== EXERCISE PROMPT ==
Lines with "agent" in them are to be located in the listing below and copied.

== RECORDED INFORMATION ==

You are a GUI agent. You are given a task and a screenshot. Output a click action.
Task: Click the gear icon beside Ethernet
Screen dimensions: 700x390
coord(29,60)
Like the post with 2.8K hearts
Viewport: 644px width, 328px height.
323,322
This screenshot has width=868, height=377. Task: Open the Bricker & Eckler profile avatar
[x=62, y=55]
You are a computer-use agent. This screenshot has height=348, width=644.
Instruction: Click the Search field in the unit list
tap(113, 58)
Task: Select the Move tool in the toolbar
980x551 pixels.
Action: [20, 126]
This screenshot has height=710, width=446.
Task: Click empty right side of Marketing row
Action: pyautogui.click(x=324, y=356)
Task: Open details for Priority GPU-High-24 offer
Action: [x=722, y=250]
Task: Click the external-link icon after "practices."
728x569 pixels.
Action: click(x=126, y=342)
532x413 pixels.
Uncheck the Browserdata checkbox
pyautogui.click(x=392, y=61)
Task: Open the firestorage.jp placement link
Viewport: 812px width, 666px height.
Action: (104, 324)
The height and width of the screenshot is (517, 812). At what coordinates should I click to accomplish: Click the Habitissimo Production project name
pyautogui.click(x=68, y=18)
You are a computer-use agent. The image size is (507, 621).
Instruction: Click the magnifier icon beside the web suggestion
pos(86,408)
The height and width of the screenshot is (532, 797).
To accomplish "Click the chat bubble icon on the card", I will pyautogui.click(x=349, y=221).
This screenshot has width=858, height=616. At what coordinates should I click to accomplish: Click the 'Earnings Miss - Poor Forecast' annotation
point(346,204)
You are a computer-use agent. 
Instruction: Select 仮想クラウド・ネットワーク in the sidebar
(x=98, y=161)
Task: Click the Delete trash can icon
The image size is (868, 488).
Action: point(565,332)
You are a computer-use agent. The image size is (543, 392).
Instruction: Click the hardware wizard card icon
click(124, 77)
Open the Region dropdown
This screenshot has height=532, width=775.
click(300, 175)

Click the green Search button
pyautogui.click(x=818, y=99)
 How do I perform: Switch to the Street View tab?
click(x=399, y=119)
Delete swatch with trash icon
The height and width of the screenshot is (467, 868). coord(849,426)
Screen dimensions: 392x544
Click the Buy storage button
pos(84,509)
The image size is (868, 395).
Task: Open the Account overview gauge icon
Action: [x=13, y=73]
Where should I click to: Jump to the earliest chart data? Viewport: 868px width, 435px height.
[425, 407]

== SOLUTION FOR THIS EXERCISE ==
You are a GUI agent. You are given a task and a screenshot. Output a click action.
You are a computer-use agent. This screenshot has height=348, width=644.
You are a computer-use agent. The image size is (507, 621).
You are a computer-use agent. 
You are a computer-use agent. The image size is (543, 392).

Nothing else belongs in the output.